* WHAT THE EXERCISE ASKS
In the data that follows, count every line holding the string "toolbar" and give the count alone.
====== THE DATA
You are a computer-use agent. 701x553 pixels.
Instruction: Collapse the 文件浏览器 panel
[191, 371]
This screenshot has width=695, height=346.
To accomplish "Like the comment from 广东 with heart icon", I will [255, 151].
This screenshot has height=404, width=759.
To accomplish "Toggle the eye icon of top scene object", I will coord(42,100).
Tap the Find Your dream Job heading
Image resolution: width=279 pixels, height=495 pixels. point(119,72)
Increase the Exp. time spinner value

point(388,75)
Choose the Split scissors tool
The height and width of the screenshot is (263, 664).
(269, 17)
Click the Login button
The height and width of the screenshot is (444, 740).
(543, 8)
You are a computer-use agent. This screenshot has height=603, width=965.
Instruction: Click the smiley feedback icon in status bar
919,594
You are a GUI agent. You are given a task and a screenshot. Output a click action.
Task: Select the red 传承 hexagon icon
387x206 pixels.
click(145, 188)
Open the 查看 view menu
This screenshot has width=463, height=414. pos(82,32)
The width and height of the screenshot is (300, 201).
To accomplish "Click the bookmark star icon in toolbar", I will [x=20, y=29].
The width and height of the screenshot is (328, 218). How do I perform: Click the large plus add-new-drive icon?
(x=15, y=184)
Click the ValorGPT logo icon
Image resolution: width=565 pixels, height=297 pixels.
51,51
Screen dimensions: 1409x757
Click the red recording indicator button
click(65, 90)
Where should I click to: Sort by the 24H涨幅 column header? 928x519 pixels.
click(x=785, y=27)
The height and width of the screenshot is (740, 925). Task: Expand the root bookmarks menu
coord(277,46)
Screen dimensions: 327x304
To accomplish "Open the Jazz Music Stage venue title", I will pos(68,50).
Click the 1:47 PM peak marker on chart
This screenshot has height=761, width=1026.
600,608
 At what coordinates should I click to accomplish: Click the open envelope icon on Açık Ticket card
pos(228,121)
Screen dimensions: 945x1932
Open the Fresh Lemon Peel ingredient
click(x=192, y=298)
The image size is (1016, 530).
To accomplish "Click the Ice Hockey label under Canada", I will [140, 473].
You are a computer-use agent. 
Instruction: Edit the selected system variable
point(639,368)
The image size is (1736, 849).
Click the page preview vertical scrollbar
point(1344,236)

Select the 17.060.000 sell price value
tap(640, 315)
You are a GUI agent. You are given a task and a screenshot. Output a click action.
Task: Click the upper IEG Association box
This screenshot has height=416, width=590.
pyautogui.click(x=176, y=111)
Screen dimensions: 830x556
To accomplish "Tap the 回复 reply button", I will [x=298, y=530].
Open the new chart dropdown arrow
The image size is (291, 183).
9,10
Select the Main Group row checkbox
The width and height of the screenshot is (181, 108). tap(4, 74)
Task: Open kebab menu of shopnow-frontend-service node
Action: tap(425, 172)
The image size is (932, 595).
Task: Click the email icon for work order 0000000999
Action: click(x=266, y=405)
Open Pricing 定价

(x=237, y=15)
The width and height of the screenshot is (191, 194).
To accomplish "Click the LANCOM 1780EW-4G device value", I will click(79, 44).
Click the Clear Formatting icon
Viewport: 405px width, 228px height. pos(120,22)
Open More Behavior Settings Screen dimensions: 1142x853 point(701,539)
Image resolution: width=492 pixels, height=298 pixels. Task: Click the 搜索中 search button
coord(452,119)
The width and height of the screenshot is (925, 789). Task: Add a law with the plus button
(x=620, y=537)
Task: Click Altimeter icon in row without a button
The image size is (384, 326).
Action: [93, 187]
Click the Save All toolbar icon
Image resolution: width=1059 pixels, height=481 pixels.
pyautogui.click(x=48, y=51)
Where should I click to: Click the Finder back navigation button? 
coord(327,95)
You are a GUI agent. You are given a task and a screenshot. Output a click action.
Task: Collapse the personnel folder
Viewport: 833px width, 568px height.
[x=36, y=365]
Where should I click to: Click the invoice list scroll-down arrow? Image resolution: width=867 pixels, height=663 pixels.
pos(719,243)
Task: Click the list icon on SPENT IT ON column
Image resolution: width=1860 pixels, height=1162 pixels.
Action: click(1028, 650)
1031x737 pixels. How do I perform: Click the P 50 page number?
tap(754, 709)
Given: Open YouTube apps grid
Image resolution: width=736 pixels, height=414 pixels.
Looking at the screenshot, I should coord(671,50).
============
* RESULT
2